Brothers and Sisters: Sketches of Imaginary People I Once Knew

A bone once broken heals stronger, not so the mind.

No, brothers and sisters: when it breaks, it breaks hard, it shatters.

Just a warning.

*

A friend of mine recently posted some lyrics to a song he sang years ago – a song he still sings – when I was in a band with him. I can see him, to my left, over the headstock of my bass: half bent at the waist with the effort, microphone cord around his neck, tendons shredding out of his skin. Through the drugs and the liquor I can just make out that his eyes are closed. Out in the audience, the eyes are open in astonishment.

I had the lyrics wrong, all these years. And maybe we didn’t know each other very well at all. My hell, his hell, not different rungs on some inverted ladder, but different mansions in our father’s house. A book jacket glance at each other, a motel room with the mirror ripped off the wall and laid on the bed, spilling guts, swapping stories. Two things are true: I know him better than I know most people; I don’t know him at all.

But a man doesn’t scream those things – the things I thought he’d screamed, the things he was actually trying to say, things in between – and not like that, not for fun. He seems better these days. I’m sure I do too.

The doctors left the bullet in you, too close to all those vitals, all that precious wiring. It sings when you’re standing under the high tension wires. It sings all the time.

*

And the preacher’s oldest son, out there like a country song, a different dive bar every night. He’s quit more jobs than I’ve had, and he’s been better than me at every one of them. Same with women, more than likely. Most men lay awake praying – to someone, to everyone – that their house won’t burn down, that the sky stays sealed up for one more day. He’s burnt his own house down, with his head high and his heart full of song, and he’s done it more than once. He makes it look honorable, glorious, like a good fucking time.

It isn’t, it’s hard work. But prodigality ain’t a weekend in Vegas, now is it? You can’t simply drink yourself down onto your knees, crawl into the nearest marsh and die. No. An inheritance isn’t something you can smash with a hammer, not something you can burn down with a Molotov cocktail or two. You’ve got to be disciplined about it. You’ve got to take it apart brick by brick.

Your father, my father. In a way they understand, as all fathers understand. We get some of the very best of what our fathers are. We get some of the best and all of the worst.

*

Then there’s her, eyes on the window, the door, any and every exit, ready to OD again on wanderlust.

By the time you’re good at something you’re taken for granted, you’re machinery, you’re fucking furniture. By the time you’re good at something, it’s boring. And boredom is what death feels like, and there’ll be plenty of time for that, soon enough.

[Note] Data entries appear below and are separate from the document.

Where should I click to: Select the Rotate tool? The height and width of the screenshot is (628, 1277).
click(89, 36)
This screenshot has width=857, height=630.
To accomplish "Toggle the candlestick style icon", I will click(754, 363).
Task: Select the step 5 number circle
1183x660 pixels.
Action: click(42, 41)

But it’s not as simple as that, because she hates to leave, agonizes over it every time. On travel shows, where the world-weary, jetlagged, hung-over host limps through another exotic city, stopping briefly and mournfully to share a bite to eat with some village chef, making beautiful food – simple and pure – there is a moment, the host and the chef, standing side by side. The chef spends his life over some little cast-iron range, the host forever on stand-by at the airport, in buses and trains and cabs. The chef can name every person who eats at his restaurant, except the host, who can’t remember anyone’s name.

And, watching this, her heart goes out – pours out – not to the host, who is kind of a prick anyway, but to the chef. The person who stays, who could not be compelled to leave, who in the ashcan of history makes a home, a home just the same. A beautiful thing in a bloody world miserably lacking in beauty.

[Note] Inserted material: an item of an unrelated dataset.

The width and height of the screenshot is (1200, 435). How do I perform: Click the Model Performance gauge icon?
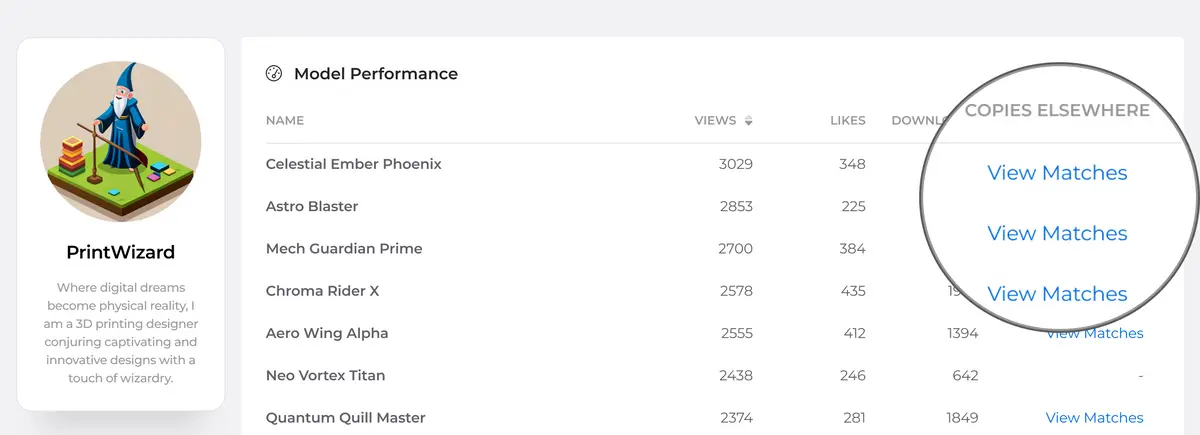click(x=274, y=74)
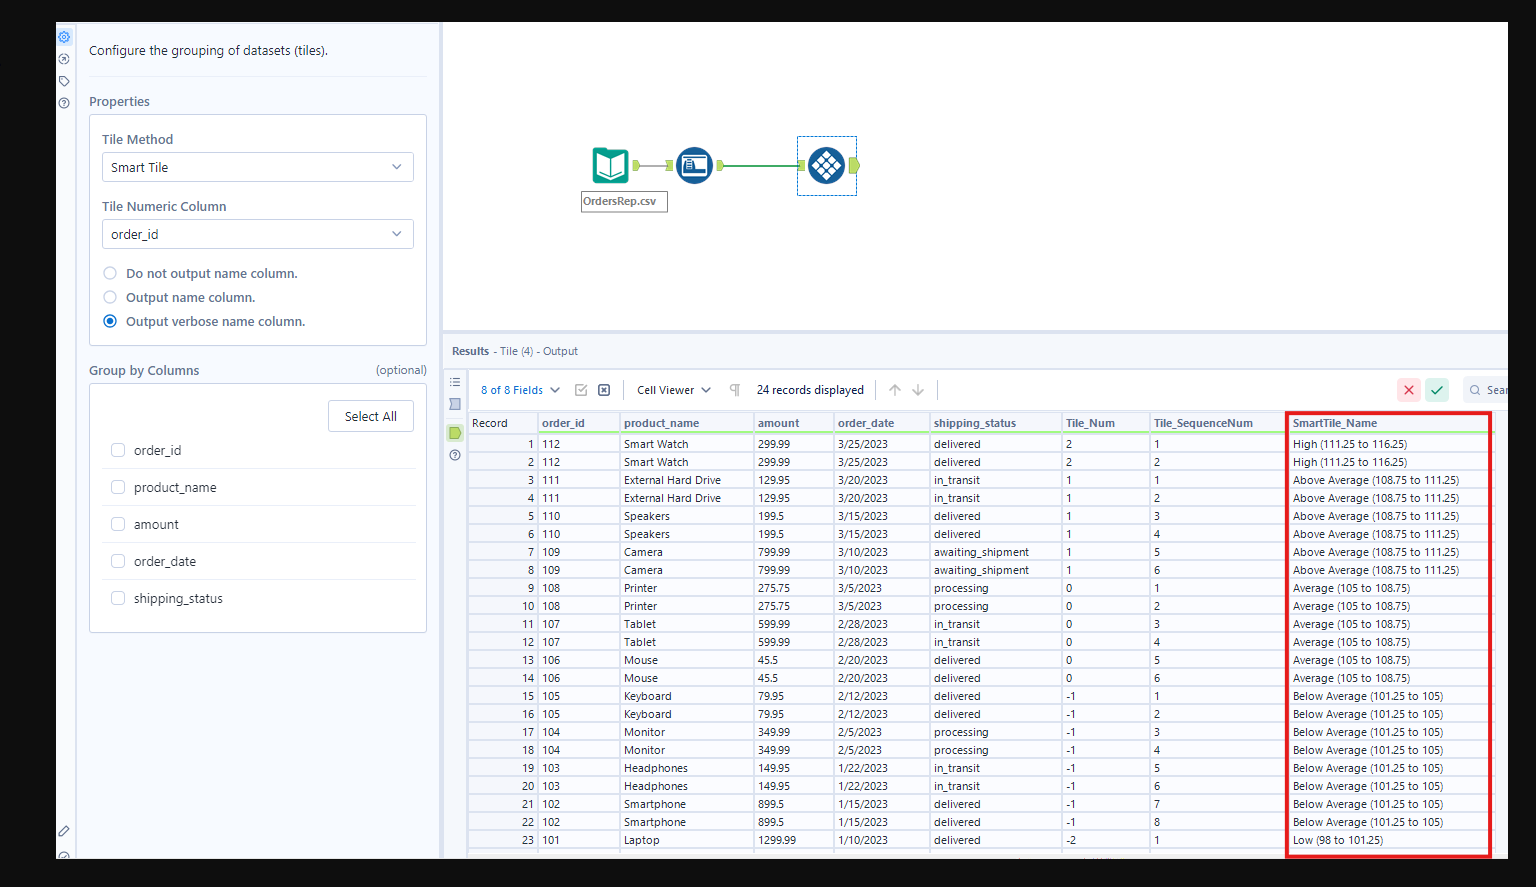
Task: Click the red X icon in the results toolbar
Action: [1409, 390]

Parents want their children to grow up and explore the world, and they want them safe at home. They want both, they can stand neither. We pull up anchor, hands off the rudder, let the sails fill, let the tides decide, let the wind be our answer, let fate obey itself.

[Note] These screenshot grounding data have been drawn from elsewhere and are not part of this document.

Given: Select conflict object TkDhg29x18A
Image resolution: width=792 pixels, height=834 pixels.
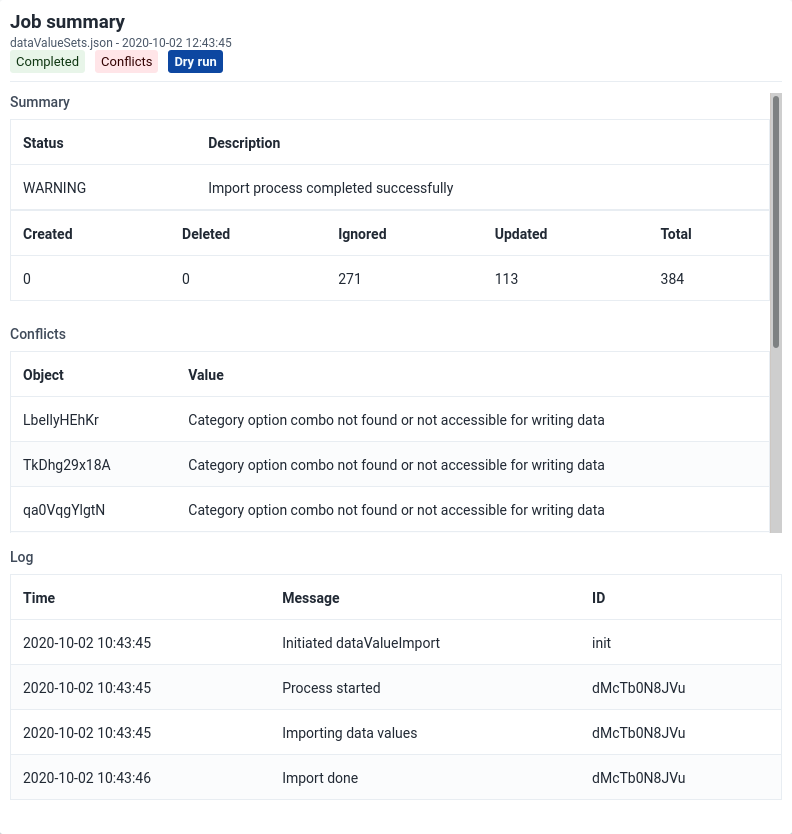Looking at the screenshot, I should pyautogui.click(x=66, y=465).
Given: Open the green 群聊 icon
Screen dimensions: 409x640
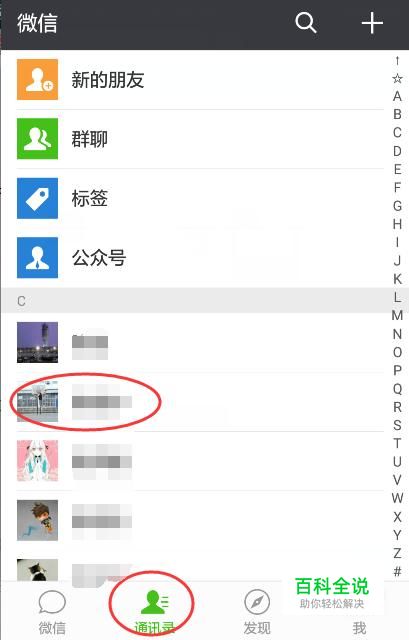Looking at the screenshot, I should click(x=37, y=139).
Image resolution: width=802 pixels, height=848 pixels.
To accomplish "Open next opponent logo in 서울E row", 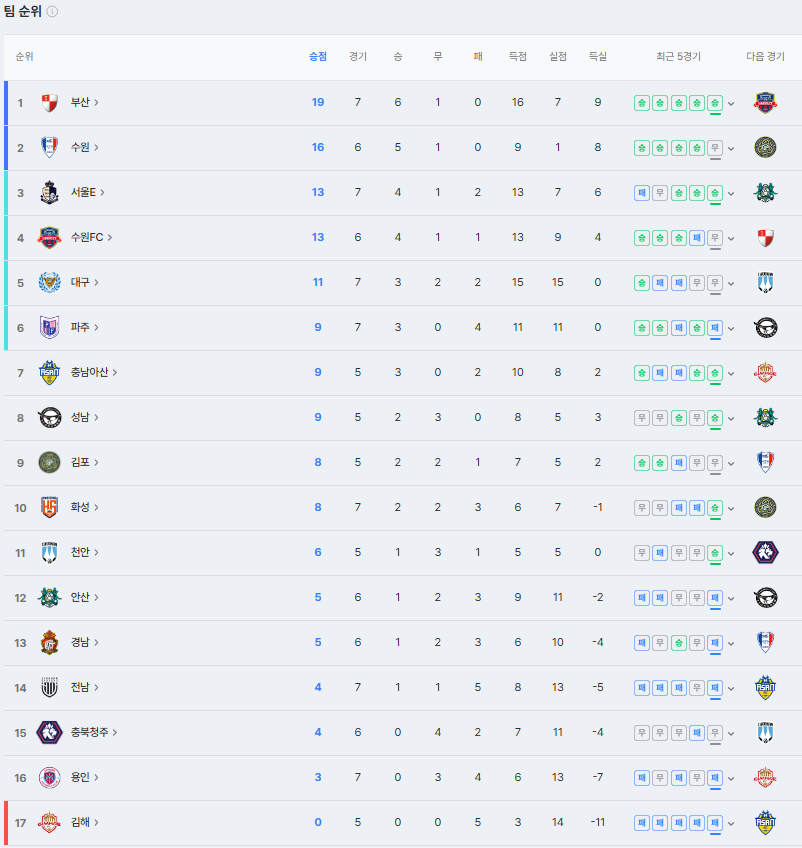I will pyautogui.click(x=765, y=192).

You cry, a little, and then change the channel, finish packing your bags.

*

And then there’s Pilot. The space cadet. He looks like you, looks like me. But he does the thing we didn’t do – the things that were right, the things that were wrong – a test pilot, a fistful of drugs and a pint of liquor, up there at Yeager altitude, head on fire, falling through the sky, to see if its possible.

He hits the ground, mangled, burnt, and walks away.

It’s possible.

Our father is the sky, all we can do is fall away from it. All we can do is climb back up towards it.

*

They’re out there, years after I dreamed them, sketches that only mocked me: timid, near-sighted, young. There’s more to them than there is to me, my brothers and sisters. I can’t remember, sometimes, what is real and what isn’t. But I know they’re out there.

Hang in there, hold on to yourselves. Bend if you must, but don’t break. Your time is coming,

 

 

 

 

 

 

 

 

 

 

 

 

Ten Years

It feels like ten years since I’ve posted something. In fact, it’s been two months. That’s not too bad if you think of this blog as monthly, a little worse if you know I was going for bi-weekly (or even weekly, a ludicrous plan). In any case, what happened? Thanksgiving, Christmas, New Years, the holiday gauntlet: more food and alcohol than anyone would care to see – laid out on a long table, as a cold, objective accusation – and a few thousand miles of driving. Now I’m back – back to work, and work – and it’s story time again,

*

But, first, some brief news.

-I’ve got a ‘project’ out to editors as we speak. I suppose discretion is best here, but I can say this: I’m halfway through a strange month.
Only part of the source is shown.